━━━ Document section

Sunday, September 25, 2011
We are looking out at the wisteria draped over the pergola as it flowers for the first time this season;
The soft scent of jasmine fills the air by the picnic table, behind the Japanese maple;
And then there's lilac, lovely blowsy lilac.
The roses are covered in a russet flush of new growth;
The azelea over by the far fence has had more flowers than leaves for months;
The orange and yellow of these sunny tulips looks especially good against the blue-violets of the bluebells;
But, to be honest, I am very fond of the drifts of bluebells all on their own;
These are MIL's favourite tulips in a velvet purple-burgundy, except they are planted in a bit of an obscure patch in the garden and are not so easy to see;
And last but not least, the white clematis over the front gate is beginning to blossom to welcome visitors who walk down that path to the house.
Have a good week, everyone xx
Saturday, September 24, 2011
In other good mushroom-kit news, the right hand side of the box finally looked 'frosted' about three days ago and I have covered it over with the remaining bedding mix and it all looks nice and homogeneous now.
So, kit was first set up (well, half of it!) on September the 13th.
First potential mushrooms spotted on Sept the 22nd.
First mushrooms harvested on...?
I'll keep you posted :)
Friday, September 23, 2011
We've had a few little harvests lately:
There was a lovely big bok choy (growing in a pot with a baby plum tree).
And the experimental Greenfeast peas had enough fat pods on them to be able to cook enough for a side to dinner for three adults and a pea-'loving toddler.
And there are more peas on their way, although the whole plot is starting to look decidedly lopsided now and I don't anticipate it will last much longer.

━━━━━━

*Required work*
**a.** According to the garden blog, on what date was the mushroom kit first set up?
**b.** Carry on writing the garden blog from its final sentence, in the same voice.

━━━ Material

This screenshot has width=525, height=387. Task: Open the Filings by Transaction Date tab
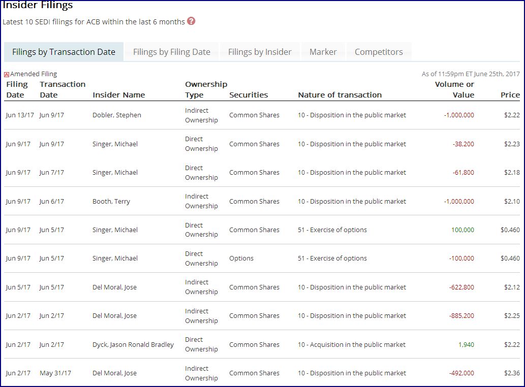[64, 52]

━━━━━━

*Results*
**a.** September 13th.

**b.**
There were a couple of baby beetroots (not my forte, not yet anyway!)
I was going to throw all these baby beetroot leaves into a stirfry - since the actual roots were so disappointing but I accidentally left them out in the garden overnight on Monday and it absolutely bucketed down that night and the were beaten down into the ground. Still, I thought the photo was too pretty not to share; those colours! Imagine the vitamins in them!
And, as ever, the rainbow chard is still providing loads of leaves for us for no effort at all on my part. It's not quite as vibrantly coloured as it was when the weather was cooler.
We've got more fruit and veg on it's way too.
There's the Aquadulce broad beans, which are taller than my waist. I have dutifully nipped out the top buds of each plant. Apparently if you don't do this they will not set fruit, and I can say that despite all the flowers over a month ago I didn't see a single bean pod until after I'd done the nipping.
The other broad beans - Bunyard's Exhibition, that I sowed much later - are only around a foot tall but producing flowers already. Now, do I do the nipping now, or let them get taller and then nip them? I always feel like I'm making up this gardening gig as I go along!
And for months and months I have been looking at the purple pepino flowers and moaning that they were doing nothing. And then, suddenly, there are at least a dozen fruit! I theorise that the weather had to warm up enough to bring out the pollinators (feral bees, no doubt). I don't know how long they'll take to ripen, and I don't know what they'll taste like (like 'melon,' I've read), and I don't even know if we'll like them but it will be good to find out!
Some of the recent sowings are doing quite well so far and not too attacked by snails, like these daikon which I'm growing in one of my Styrofoam boxes (the carrots have sprouted too, but are too tiny to photograph).
There's beans doing their thing. These might be butter beans, but I can't remember what I've put where (it is written down though!) For some reason, the beans in the pots sprouted weeks ahead of those in the ground. Maybe because the pots are warmer than the ground?
Oh gosh, I can't remember what these are either! Pumpkins? Cucumbers? Zucchini? Eek! It's a pot luck garden! These were sown in jiffy pots and then transplanted.
And just for fun, I've planted lots of red and yellow sunflowers, and 'black' and white hollyhocks along the fence. I'll write a whole post about this soon, I'm hoping.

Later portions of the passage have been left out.